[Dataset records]
■ ■ ■ ■ ■

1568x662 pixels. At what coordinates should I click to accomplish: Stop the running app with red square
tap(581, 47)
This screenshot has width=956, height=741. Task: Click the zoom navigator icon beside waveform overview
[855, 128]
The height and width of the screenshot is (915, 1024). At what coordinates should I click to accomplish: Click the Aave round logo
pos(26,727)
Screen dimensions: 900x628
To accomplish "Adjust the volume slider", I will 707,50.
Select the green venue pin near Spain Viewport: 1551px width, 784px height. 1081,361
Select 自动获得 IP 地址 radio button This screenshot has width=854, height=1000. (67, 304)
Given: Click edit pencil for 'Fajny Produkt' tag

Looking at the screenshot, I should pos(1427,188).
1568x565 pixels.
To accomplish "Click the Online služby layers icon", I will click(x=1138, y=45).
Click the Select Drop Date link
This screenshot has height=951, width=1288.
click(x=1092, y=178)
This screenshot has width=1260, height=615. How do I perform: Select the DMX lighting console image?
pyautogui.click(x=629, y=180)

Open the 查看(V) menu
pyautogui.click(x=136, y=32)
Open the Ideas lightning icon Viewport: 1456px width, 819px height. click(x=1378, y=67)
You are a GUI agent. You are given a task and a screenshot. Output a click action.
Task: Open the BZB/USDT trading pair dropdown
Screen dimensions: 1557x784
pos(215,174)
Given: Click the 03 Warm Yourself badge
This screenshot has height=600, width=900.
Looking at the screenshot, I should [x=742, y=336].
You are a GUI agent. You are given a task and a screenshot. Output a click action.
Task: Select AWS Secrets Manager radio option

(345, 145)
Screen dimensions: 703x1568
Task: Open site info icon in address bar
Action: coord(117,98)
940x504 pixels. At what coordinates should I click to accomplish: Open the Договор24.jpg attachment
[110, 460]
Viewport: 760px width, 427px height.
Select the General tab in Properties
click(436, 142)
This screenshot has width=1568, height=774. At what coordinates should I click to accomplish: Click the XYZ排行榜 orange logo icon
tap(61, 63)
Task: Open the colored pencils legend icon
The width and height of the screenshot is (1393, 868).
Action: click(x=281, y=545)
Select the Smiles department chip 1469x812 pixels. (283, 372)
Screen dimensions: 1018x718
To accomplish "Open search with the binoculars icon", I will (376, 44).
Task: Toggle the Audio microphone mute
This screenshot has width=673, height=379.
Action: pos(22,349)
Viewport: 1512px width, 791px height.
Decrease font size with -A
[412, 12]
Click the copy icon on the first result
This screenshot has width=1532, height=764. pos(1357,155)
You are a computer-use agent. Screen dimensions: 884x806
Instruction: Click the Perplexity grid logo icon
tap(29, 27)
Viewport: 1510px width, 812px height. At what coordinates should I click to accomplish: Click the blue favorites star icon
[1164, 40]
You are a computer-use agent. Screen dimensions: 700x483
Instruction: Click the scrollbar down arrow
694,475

■ ■ ■ ■ ■

▸ Prompt
Write out the data word for word, beginning at the line containing "Open the Ideas" and continuing through the line containing "Looking at the screenshot, I should [x=742, y=336].".

▸ Complete answer
Open the Ideas lightning icon Viewport: 1456px width, 819px height. click(x=1378, y=67)
You are a GUI agent. You are given a task and a screenshot. Output a click action.
Task: Open the BZB/USDT trading pair dropdown
Screen dimensions: 1557x784
pos(215,174)
Given: Click the 03 Warm Yourself badge
This screenshot has height=600, width=900.
Looking at the screenshot, I should [x=742, y=336].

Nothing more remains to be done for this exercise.